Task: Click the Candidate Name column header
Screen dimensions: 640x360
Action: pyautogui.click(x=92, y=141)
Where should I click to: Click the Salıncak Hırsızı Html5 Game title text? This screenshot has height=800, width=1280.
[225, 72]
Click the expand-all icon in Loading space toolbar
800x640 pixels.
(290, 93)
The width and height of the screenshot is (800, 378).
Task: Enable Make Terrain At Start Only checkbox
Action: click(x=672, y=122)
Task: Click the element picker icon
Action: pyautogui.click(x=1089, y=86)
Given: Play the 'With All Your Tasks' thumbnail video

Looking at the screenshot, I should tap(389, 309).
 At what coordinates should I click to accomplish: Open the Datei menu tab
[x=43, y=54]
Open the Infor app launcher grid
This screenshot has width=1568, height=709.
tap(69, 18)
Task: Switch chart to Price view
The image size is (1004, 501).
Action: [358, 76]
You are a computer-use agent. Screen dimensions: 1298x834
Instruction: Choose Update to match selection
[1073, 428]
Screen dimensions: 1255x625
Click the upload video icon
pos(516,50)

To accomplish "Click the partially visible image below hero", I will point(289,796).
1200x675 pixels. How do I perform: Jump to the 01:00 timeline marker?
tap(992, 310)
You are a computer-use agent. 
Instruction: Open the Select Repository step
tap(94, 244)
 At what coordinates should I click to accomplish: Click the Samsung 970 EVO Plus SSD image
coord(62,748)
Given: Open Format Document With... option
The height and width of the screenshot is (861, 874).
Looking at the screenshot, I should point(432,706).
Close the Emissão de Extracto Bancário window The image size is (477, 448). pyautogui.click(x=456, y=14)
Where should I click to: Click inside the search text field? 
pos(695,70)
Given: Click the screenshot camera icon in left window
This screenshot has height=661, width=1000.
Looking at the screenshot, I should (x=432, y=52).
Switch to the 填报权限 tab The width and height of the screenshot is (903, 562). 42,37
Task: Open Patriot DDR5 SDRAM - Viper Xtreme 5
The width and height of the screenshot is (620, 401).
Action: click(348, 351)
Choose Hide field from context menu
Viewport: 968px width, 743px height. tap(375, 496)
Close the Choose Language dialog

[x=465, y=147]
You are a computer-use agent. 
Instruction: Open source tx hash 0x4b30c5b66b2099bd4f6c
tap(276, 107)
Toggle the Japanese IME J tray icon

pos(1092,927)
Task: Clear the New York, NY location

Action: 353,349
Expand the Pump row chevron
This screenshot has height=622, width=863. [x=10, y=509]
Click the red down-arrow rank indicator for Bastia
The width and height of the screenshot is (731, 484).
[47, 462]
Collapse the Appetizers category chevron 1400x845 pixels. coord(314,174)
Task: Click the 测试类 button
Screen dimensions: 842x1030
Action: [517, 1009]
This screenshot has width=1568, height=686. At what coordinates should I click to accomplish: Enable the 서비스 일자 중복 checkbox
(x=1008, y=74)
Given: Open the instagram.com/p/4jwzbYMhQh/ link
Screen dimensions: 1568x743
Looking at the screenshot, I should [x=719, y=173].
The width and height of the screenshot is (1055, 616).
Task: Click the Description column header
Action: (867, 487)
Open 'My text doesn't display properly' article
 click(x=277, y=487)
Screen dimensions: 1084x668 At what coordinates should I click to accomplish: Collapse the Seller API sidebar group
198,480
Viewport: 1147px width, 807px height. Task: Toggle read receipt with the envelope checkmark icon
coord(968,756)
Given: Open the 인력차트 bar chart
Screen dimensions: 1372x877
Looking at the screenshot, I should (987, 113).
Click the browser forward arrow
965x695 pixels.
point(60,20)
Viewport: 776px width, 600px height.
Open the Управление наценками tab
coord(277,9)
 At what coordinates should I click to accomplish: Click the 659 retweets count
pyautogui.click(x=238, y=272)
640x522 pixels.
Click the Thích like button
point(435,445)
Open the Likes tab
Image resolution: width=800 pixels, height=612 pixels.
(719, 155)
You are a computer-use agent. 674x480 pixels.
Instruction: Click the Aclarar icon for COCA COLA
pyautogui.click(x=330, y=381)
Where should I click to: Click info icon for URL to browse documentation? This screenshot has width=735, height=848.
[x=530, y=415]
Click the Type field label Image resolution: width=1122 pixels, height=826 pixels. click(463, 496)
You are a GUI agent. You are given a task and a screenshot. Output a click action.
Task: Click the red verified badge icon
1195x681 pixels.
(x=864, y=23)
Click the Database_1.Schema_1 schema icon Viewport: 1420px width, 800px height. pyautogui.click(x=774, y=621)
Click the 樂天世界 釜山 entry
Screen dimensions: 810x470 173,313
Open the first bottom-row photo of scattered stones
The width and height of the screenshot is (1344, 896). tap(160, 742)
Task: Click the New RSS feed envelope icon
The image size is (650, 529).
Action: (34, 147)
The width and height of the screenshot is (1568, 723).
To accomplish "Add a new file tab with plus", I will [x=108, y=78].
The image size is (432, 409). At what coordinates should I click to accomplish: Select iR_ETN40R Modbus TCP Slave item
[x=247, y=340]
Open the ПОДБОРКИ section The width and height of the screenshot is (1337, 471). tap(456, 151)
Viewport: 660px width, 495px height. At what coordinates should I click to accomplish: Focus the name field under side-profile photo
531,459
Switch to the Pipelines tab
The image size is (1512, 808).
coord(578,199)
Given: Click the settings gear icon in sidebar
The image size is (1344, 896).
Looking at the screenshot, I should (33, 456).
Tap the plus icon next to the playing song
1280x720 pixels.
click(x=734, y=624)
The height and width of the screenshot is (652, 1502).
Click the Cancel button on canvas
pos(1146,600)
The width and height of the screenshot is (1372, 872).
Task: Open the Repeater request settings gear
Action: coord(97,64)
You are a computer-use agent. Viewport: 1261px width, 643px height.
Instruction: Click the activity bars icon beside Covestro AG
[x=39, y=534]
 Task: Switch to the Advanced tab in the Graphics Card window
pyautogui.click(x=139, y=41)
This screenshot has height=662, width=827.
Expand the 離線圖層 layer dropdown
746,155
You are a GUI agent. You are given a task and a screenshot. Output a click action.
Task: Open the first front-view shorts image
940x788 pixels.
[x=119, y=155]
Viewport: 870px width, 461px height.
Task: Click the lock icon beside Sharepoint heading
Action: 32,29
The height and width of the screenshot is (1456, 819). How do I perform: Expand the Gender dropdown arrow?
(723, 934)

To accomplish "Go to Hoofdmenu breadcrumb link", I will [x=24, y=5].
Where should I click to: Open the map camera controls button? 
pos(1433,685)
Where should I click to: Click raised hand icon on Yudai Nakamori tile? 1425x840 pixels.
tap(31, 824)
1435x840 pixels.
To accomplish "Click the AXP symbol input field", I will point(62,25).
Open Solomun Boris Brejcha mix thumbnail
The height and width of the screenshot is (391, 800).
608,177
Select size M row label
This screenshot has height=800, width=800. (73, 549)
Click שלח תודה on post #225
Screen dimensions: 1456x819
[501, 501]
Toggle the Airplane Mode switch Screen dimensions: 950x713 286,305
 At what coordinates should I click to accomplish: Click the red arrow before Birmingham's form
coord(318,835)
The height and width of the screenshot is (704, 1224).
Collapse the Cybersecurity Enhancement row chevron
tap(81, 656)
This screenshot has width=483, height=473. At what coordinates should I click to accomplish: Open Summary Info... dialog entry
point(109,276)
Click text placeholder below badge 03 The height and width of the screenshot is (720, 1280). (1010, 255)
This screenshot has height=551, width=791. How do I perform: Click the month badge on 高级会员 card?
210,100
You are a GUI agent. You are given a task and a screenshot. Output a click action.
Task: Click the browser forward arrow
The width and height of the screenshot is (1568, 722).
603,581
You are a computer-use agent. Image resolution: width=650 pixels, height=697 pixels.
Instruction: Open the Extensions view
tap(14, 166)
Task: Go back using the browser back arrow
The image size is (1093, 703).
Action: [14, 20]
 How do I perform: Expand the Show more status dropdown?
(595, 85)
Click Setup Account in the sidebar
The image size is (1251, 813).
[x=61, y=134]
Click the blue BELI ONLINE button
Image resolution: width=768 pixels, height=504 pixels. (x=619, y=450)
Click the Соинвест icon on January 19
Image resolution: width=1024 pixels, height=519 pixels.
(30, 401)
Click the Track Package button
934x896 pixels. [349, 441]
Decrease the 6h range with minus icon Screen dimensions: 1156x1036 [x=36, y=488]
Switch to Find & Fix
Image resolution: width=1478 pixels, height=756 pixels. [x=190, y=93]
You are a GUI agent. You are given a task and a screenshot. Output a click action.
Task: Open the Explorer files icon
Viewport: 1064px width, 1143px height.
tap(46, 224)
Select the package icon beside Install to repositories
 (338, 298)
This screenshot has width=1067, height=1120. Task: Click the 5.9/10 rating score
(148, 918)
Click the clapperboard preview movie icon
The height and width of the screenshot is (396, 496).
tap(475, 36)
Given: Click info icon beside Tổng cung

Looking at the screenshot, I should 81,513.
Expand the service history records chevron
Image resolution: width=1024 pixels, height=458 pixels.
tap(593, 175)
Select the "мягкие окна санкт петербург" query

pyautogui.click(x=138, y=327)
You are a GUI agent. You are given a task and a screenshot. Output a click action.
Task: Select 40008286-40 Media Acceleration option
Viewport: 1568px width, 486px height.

· · · · · · ·

Please extract and repeat the lines exactly, everything from the line containing "At what coordinates should I click to accomplish: Click the 659" down to the line containing "The width and height of the screenshot is (1344, 896).", with both of those lines included.

- [ANSWER TO THIS PROBLEM]
 At what coordinates should I click to accomplish: Click the 659 retweets count
pyautogui.click(x=238, y=272)
640x522 pixels.
Click the Thích like button
point(435,445)
Open the Likes tab
Image resolution: width=800 pixels, height=612 pixels.
(719, 155)
You are a computer-use agent. 674x480 pixels.
Instruction: Click the Aclarar icon for COCA COLA
pyautogui.click(x=330, y=381)
Where should I click to: Click info icon for URL to browse documentation? This screenshot has width=735, height=848.
[x=530, y=415]
Click the Type field label Image resolution: width=1122 pixels, height=826 pixels. click(463, 496)
You are a GUI agent. You are given a task and a screenshot. Output a click action.
Task: Click the red verified badge icon
1195x681 pixels.
(x=864, y=23)
Click the Database_1.Schema_1 schema icon Viewport: 1420px width, 800px height. pyautogui.click(x=774, y=621)
Click the 樂天世界 釜山 entry
Screen dimensions: 810x470 173,313
Open the first bottom-row photo of scattered stones
The width and height of the screenshot is (1344, 896). tap(160, 742)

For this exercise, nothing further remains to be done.